Still, in spite of the difficult economic climate, we felt pretty smug about finding a new lender. My husband had just started a new and well-paid job; my freelance writing business was going strong; we had some savings in the U.S. stock market; and we only needed to cover half the value of our house. Other people might have trouble getting a mortgage, but we wouldn't: we were the paradigm of prudence, with good credit (we never miss a payment) and frugal spending habits.
By the end of April, we still had not found a new mortgage even with the help of our adviser. There was nothing competitive in the marketplace, he said - code for “affordable” - and he urged my husband to look for himself.
One week later, we found ourselves in a meeting with a mortgage broker at one of the world's largest banks. As he thumbed through three months of our bank statements, our U.S. and British tax returns, my husband's employment contract and various other documents attesting to our financial health, we joked around, feeling both wealthy and worthy of his time.

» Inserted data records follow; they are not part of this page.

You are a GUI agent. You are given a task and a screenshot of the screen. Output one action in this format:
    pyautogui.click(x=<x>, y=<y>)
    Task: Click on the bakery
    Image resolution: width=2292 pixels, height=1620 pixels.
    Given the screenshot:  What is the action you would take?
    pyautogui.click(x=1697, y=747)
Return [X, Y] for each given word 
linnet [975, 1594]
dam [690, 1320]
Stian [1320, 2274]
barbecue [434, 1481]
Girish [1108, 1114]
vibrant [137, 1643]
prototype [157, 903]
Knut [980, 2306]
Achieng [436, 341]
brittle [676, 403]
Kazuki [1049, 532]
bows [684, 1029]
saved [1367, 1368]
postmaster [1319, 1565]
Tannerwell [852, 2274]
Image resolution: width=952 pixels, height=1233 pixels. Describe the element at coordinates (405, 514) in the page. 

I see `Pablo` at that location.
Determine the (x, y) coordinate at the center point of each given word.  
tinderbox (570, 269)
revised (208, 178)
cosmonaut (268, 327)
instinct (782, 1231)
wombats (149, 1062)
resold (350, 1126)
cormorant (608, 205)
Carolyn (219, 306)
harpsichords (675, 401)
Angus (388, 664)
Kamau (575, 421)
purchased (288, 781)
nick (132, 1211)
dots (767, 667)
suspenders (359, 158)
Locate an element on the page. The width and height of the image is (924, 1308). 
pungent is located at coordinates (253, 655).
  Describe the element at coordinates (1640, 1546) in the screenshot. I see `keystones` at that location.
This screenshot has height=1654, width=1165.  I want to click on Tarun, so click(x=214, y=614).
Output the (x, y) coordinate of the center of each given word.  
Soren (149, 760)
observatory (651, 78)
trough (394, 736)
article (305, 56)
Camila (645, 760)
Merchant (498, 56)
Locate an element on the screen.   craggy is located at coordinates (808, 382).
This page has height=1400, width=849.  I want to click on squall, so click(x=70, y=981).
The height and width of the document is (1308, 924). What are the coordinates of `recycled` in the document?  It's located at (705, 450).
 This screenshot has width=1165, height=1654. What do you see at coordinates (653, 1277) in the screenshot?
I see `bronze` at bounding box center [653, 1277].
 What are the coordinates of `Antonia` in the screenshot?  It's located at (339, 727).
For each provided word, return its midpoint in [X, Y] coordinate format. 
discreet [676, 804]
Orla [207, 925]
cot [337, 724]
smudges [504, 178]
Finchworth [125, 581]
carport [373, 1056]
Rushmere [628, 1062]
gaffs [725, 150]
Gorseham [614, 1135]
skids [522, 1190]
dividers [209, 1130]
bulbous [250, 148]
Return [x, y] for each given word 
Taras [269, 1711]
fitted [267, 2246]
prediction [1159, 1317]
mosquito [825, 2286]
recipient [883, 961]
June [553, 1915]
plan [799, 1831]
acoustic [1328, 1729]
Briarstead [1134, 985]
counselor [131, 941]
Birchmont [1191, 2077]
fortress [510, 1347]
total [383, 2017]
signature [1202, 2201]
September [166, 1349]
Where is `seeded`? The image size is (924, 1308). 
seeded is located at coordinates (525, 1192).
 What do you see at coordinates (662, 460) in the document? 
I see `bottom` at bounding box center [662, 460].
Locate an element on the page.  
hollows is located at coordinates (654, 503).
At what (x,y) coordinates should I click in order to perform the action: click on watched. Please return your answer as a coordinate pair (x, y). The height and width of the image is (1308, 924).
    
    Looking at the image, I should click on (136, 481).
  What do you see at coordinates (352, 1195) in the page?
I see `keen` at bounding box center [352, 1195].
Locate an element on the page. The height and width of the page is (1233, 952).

Two hours later, we left his office feeling poor and pessimistic.
“This is tough,” the banker had told us, “but I am not sure you will be approved.” My husband had only been in his new job for a short while, therefore it might not work out; our monthly costs were too high, with three children in private school; our stock holdings in America could go down (but they could also go up, we said) and I was still self-employed.
But the banker's last question was the most disturbing: “How will you pay back this loan if you had to?”
“How does anyone pay back a house loan?” I said. “We would sell it and downsize.” The banker looked at us, said nothing, and jotted something down. Later, we learned from a friend in real estate the true thrust of the question: “He wants to know how you would repay in a negative equity situation” - in other words, if the value of the house fell below the value of the mortgage loan.